Short problem> Copy every line of the records below word for word, leaving out the pictures.

Data records>
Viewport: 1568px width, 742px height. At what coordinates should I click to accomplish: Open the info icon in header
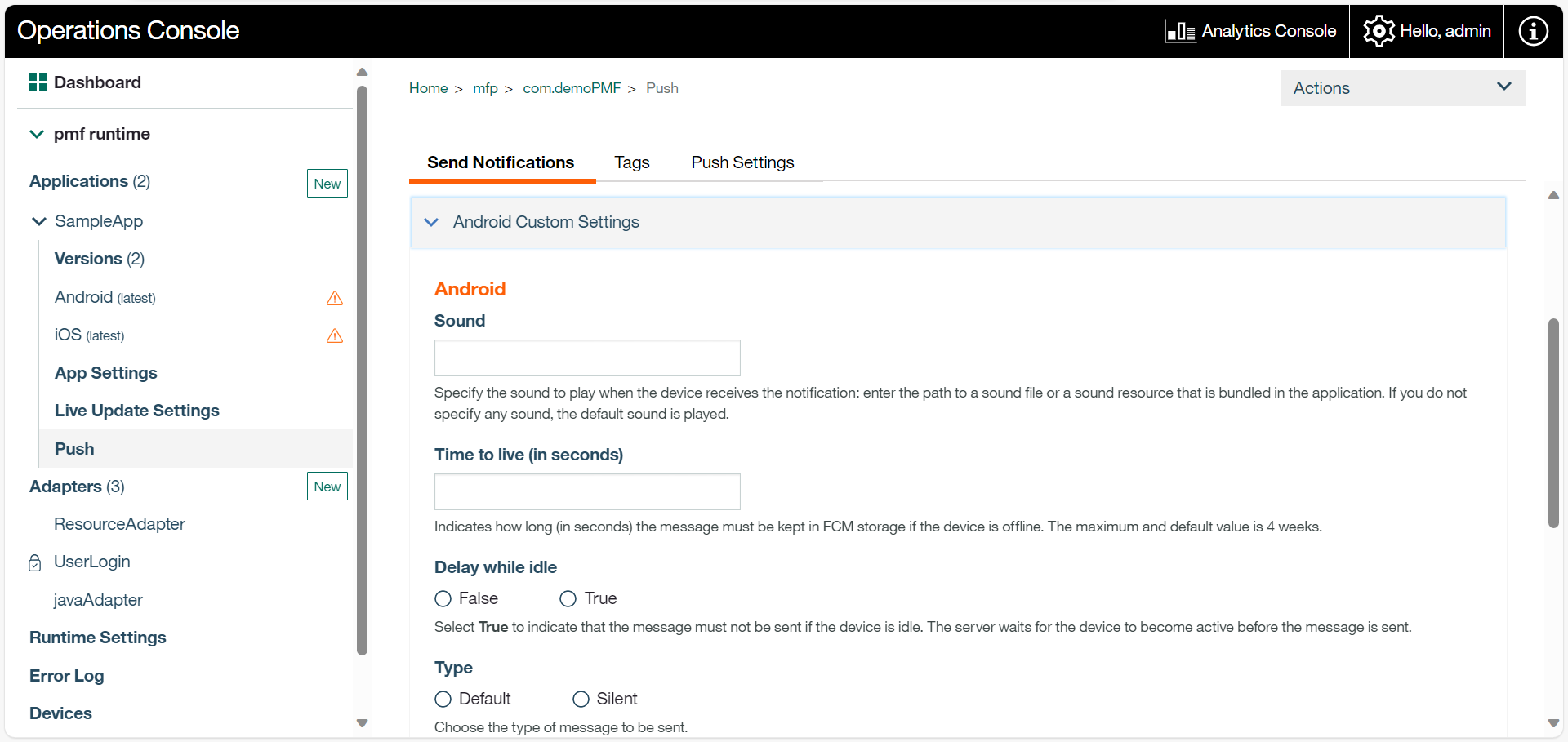1533,31
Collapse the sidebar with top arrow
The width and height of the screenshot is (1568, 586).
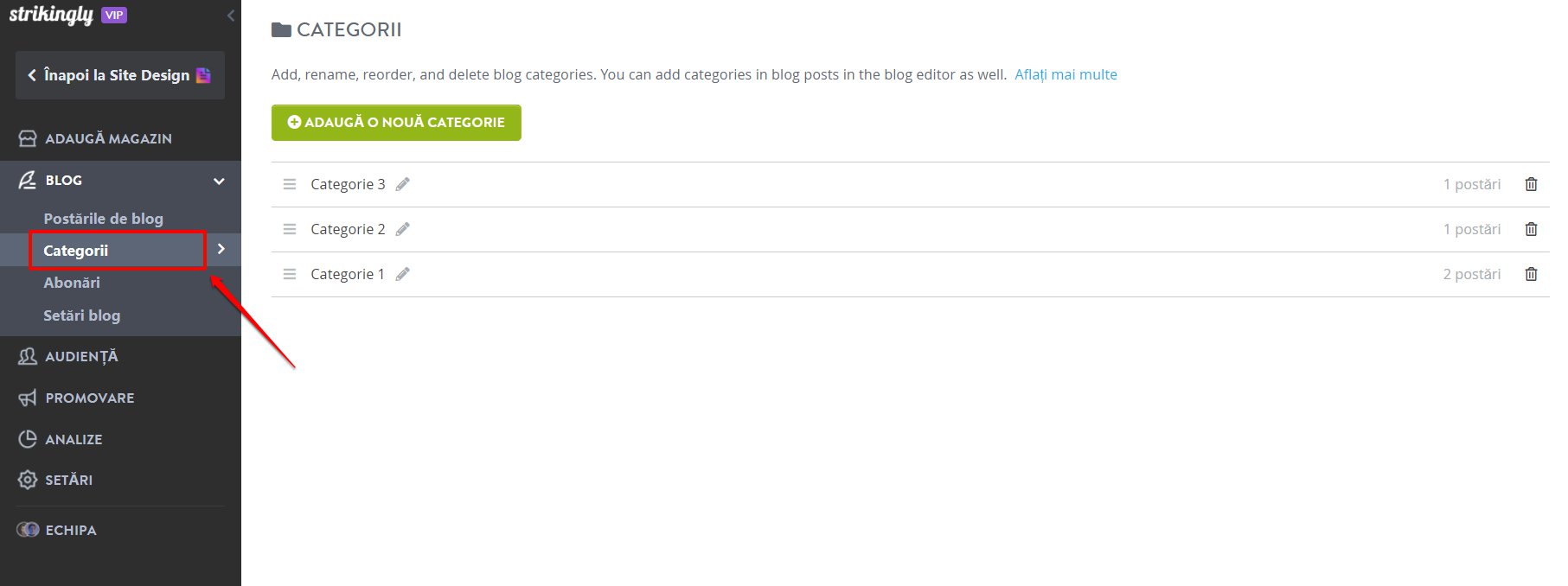click(x=230, y=16)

Written reply>
Viewport: 1568px width, 742px height. At what coordinates should I click to accomplish: Open the info icon in header
1533,31
Collapse the sidebar with top arrow
The width and height of the screenshot is (1568, 586).
click(x=230, y=16)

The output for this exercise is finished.